Hi Barbalee, agree it can happen everywhere... the thing is the false sense of security in Dubai in general and in Ghoroob (the little bombay) in detail. You feel safe but it is not and you do not take all the precautions usually needed (prolly it's my fault)... I learnt the hard way so I wanted to let other people know it before they can have the same problem. About Ghoroob apart the absense of respect for the others (parking, rubbish, noise from neighbors at 3 am) apart the tractors working every day, apart the gate broken from 1 year, apart the security watching movies in the hall of the building, apart the airplane taking off from rwy 12 in the night, apart the smell in the corridors (one day curry, than onion, than masala and start over) it's ok but as I am reaching the 2nd year of stay I am serching another place to live in.


----------



## Tropicana (Apr 29, 2010)

Dubai is safer than most major cities as far as violent crime is concerned.
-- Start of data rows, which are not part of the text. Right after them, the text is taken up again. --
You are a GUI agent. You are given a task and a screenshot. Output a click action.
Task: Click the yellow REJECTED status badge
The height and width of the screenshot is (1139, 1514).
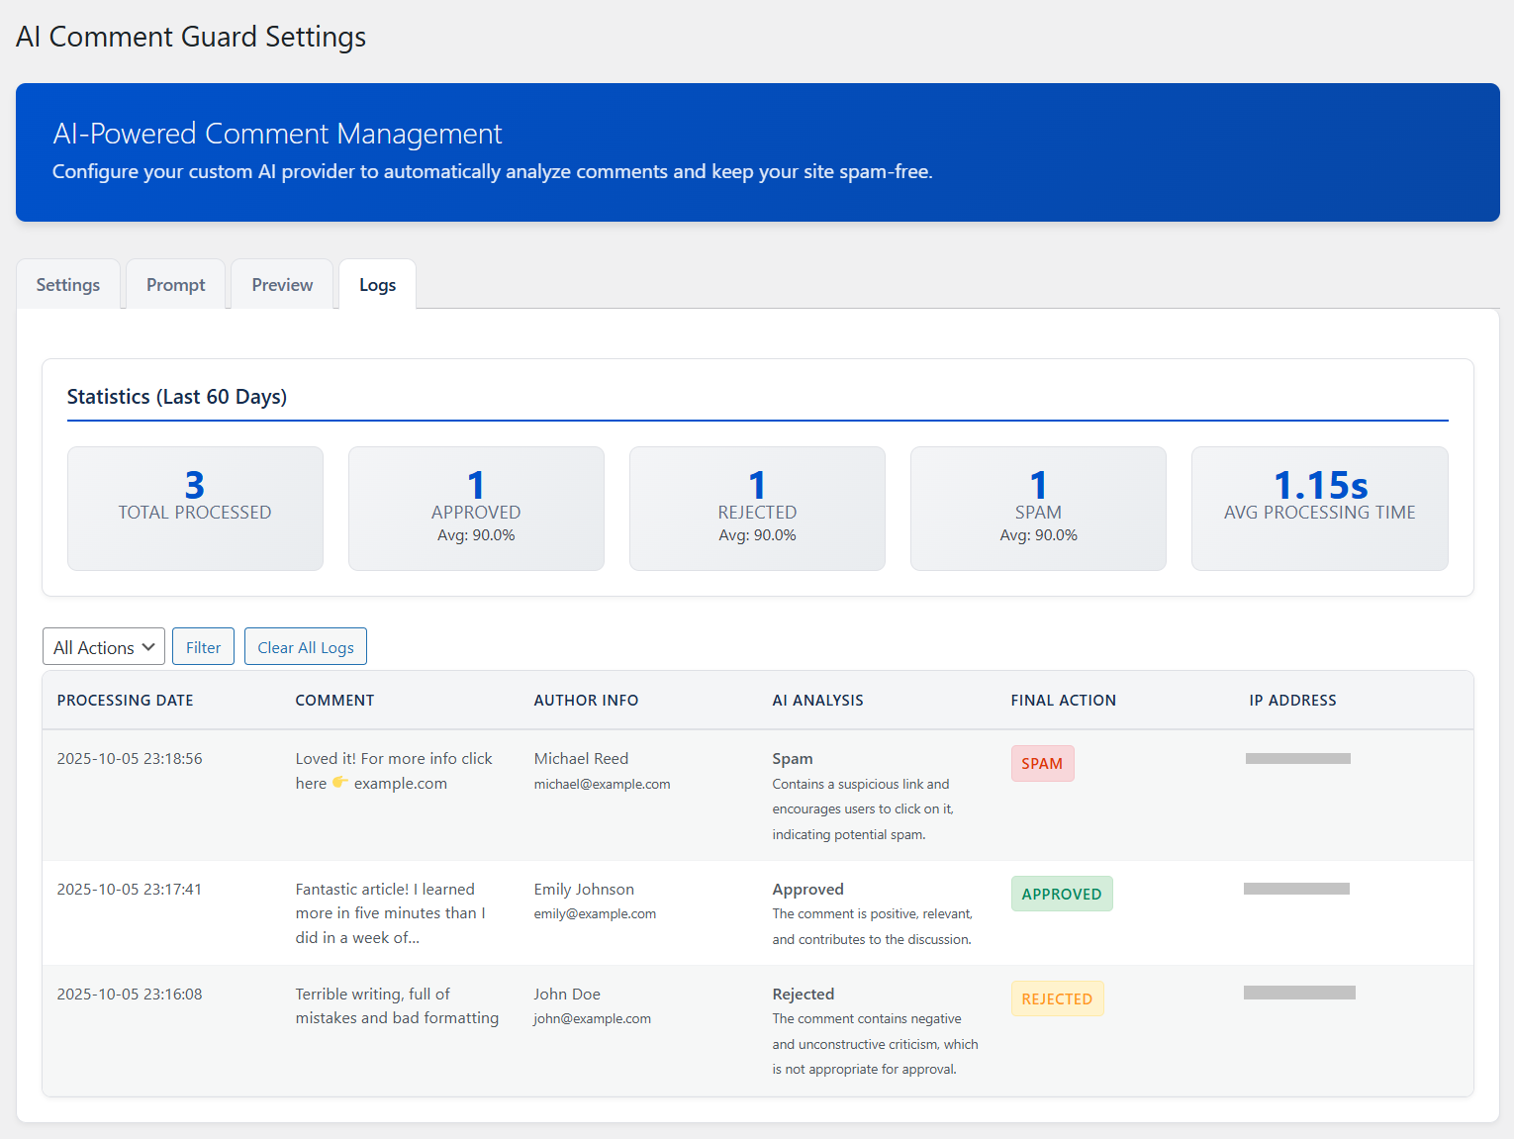1056,998
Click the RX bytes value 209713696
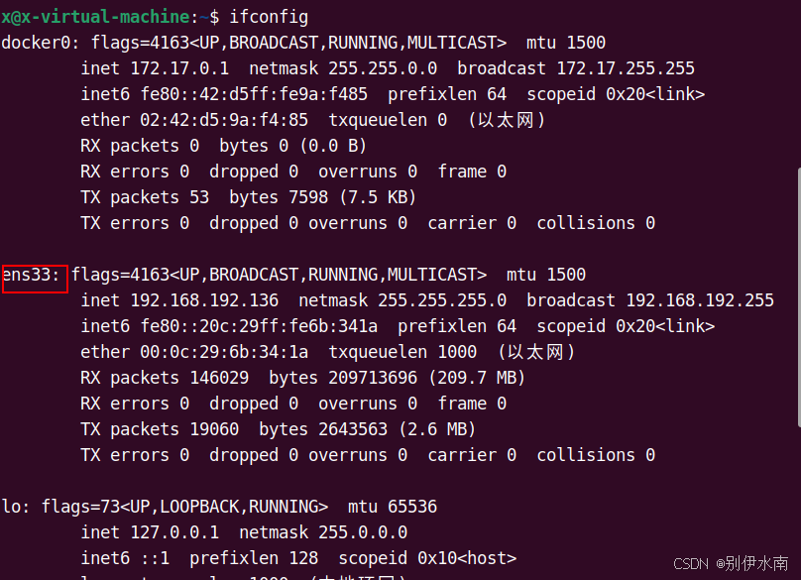This screenshot has width=801, height=580. pyautogui.click(x=373, y=378)

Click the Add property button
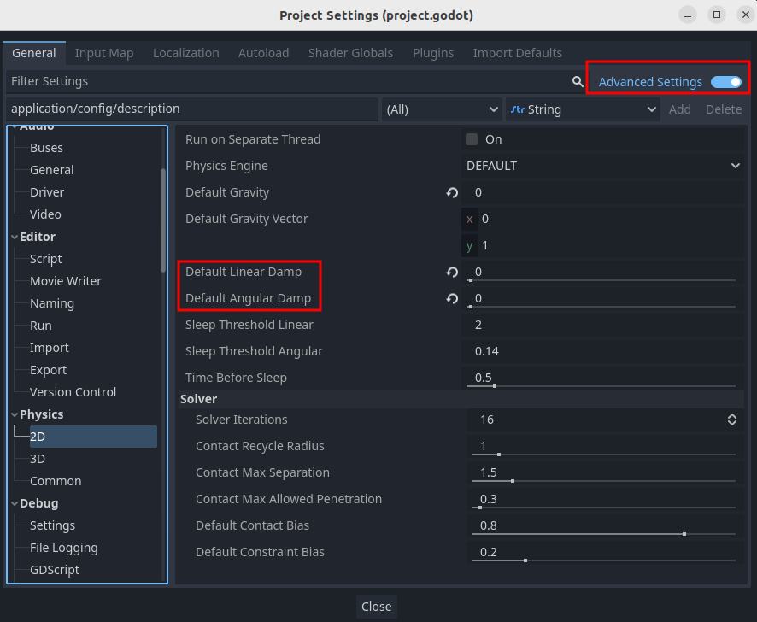tap(679, 109)
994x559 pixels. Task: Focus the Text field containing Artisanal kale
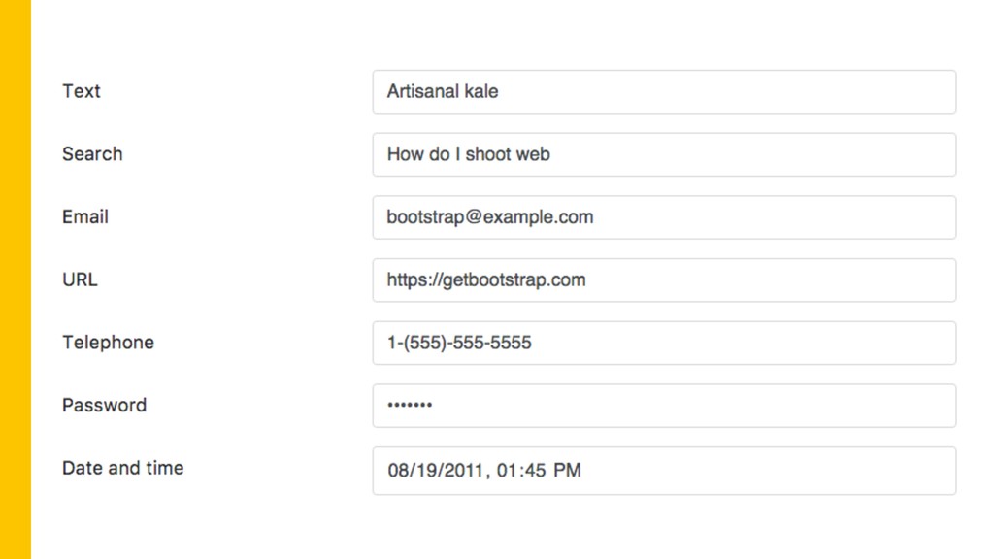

But petty theft happens here and will happen as long as people dont take precautions they would in any major city in the world

There is a type of naive expat who goes around exclaiming "where else can you leave your car running and go to a store", "i lost 1000 dhs and the guard returned it, nowhere else would this happen". Such naive people are responsible for this false sense of security, i have seen so many people think its ok to leave their care running even though many cars are stolen just that way every year.


----------



## Barbalee (Mar 26, 2011)

Cannot disagree with either of you! But I know of nowhere nearby better than Ghoroob,,,that's not to say it's perfect, however !


----------



## siaki (Dec 14, 2011)

Barbalee said:


> Cannot disagree with either of you! But I know of nowhere nearby better than Ghoroob,,,that's not to say it's perfect, however !


maybe for you, for me it's the worst in my whole life (and I am not a kid), the only place where I had a big money loss, including Rome Italy where I had bikes kept in the same enviroment as in ghoroob and never got stolen...


----------